The next morning we decided to buy MUNI 7 day passports to save scrabbling for change every time we wanted public transport. Google suggested Dot’s Printing & Stationery in Chinatown was closest, so off we went. The kind lady in Dot’s said Google was wrong, and that we weren’t the first to be misled. She pointed us in the direction of the Visitor Information Center at Union Square, and all was well. We took a ride to Japantown so I could check out Godzilla DVDs in the mall, but the selection was not good so instead we had frozen yoghurt with various sprinkles (mine consisted of Reeses Pieces, Jelly Belly, mini cookies – not the best combination). After the mall we took a bus to Fort Point and then walked across the Golden Gate Bridge (all 1.7 miles of it)… and back! The views were incedible, the wind strong!

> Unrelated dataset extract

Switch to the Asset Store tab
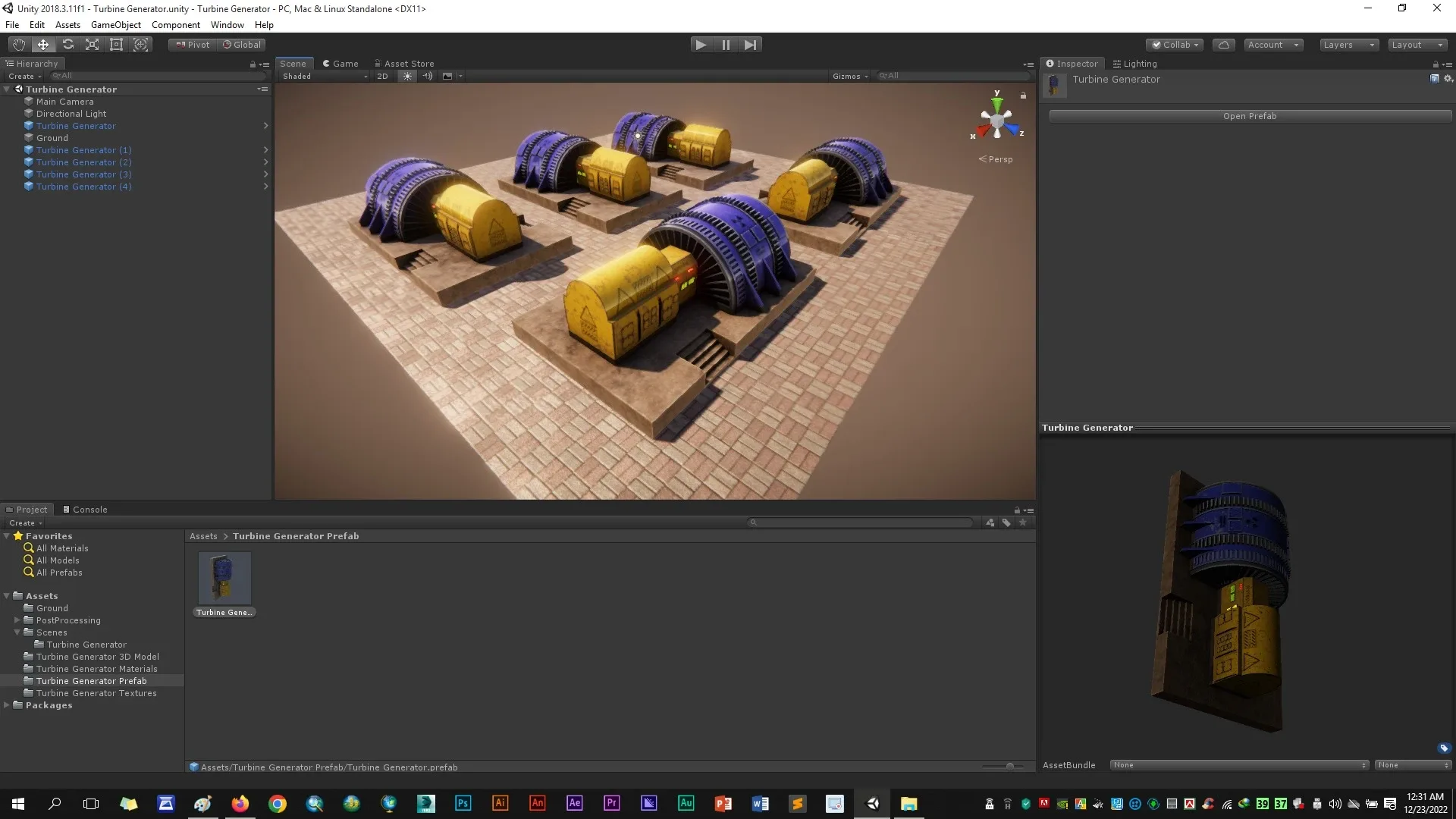The width and height of the screenshot is (1456, 819). pyautogui.click(x=408, y=63)
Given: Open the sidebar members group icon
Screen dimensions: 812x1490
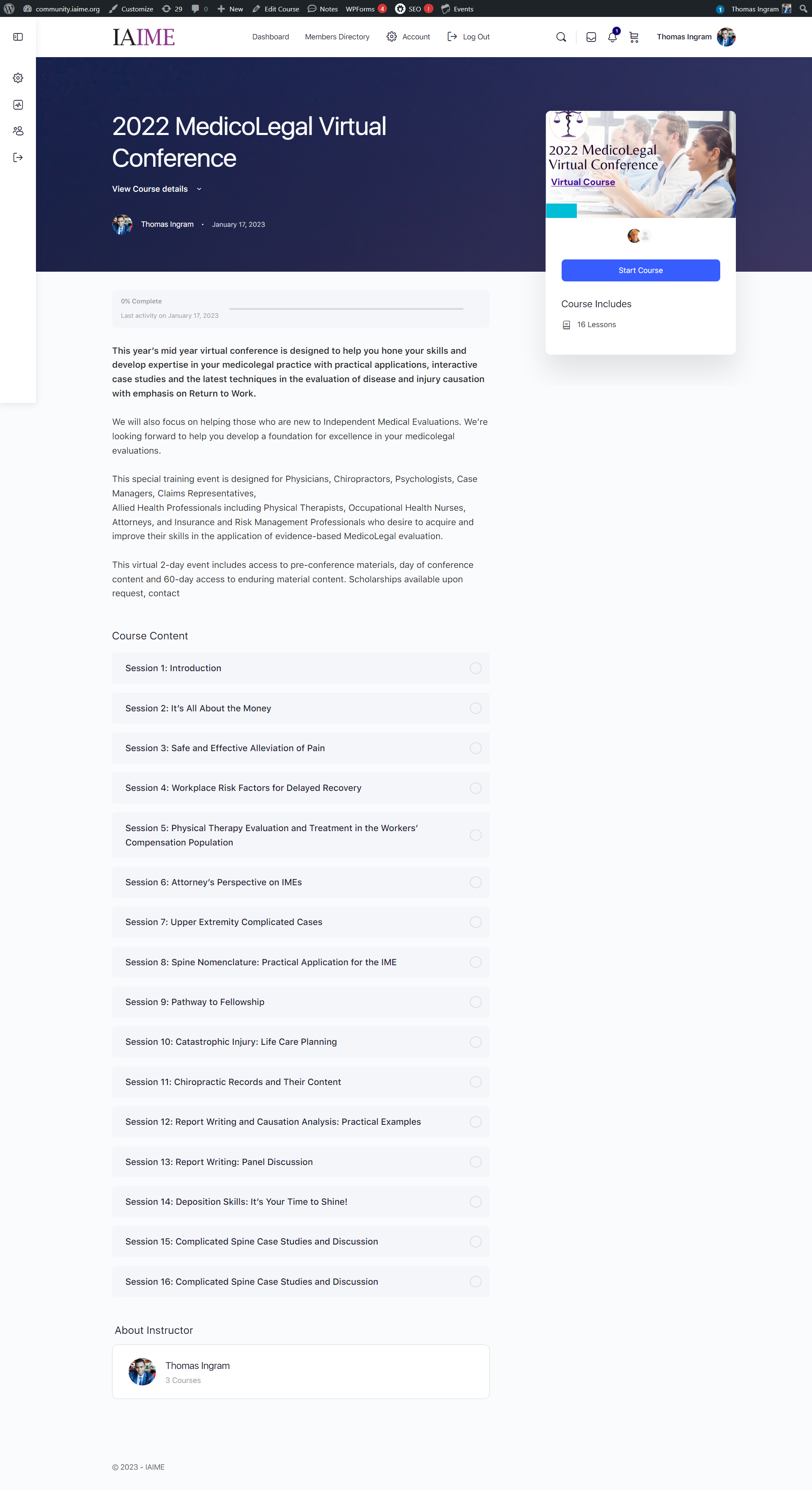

After finally making it back across we caught the bus into the city centre and got the F streetcar to Fisherman’s Wharf for dinner. An ad for Cioppinos caught our eye, so we dined there on pizza and sangria.
On Wednesday we took the F in the opposite direction all the way to the Castro district to have a wander.
The hills around the Castro are ridiculously steep. Each morning you wake up with aching calf muscles from the day before. The postal workers must be fit.
We walked through Buena Vista Park and then on to Golden Gate Park to visit the Japanese Tea Garden. The oldest public Japanese garden in the United States, it’s a beautifully serene place to visit, and the little cafe had some lovely teas. We had genmaicha (popcorn tea – green tea with roast brown rice) and hojicha (a smokey tea roasted over charcoal), and some cookies.
I couldn’t resist taking a short detour to look at the former Jefferson Airplane house at 2400 Fulton Street:
After that we wandered along Haight Street. I bought a lovely throw at Ashbury Tobacco Center and then we stopped for burritos and soda at Zona Rosa. In the evening we hailed the Powell/Hyde cable car (ding ding ding!) and rode to the end of the line, then got the F back.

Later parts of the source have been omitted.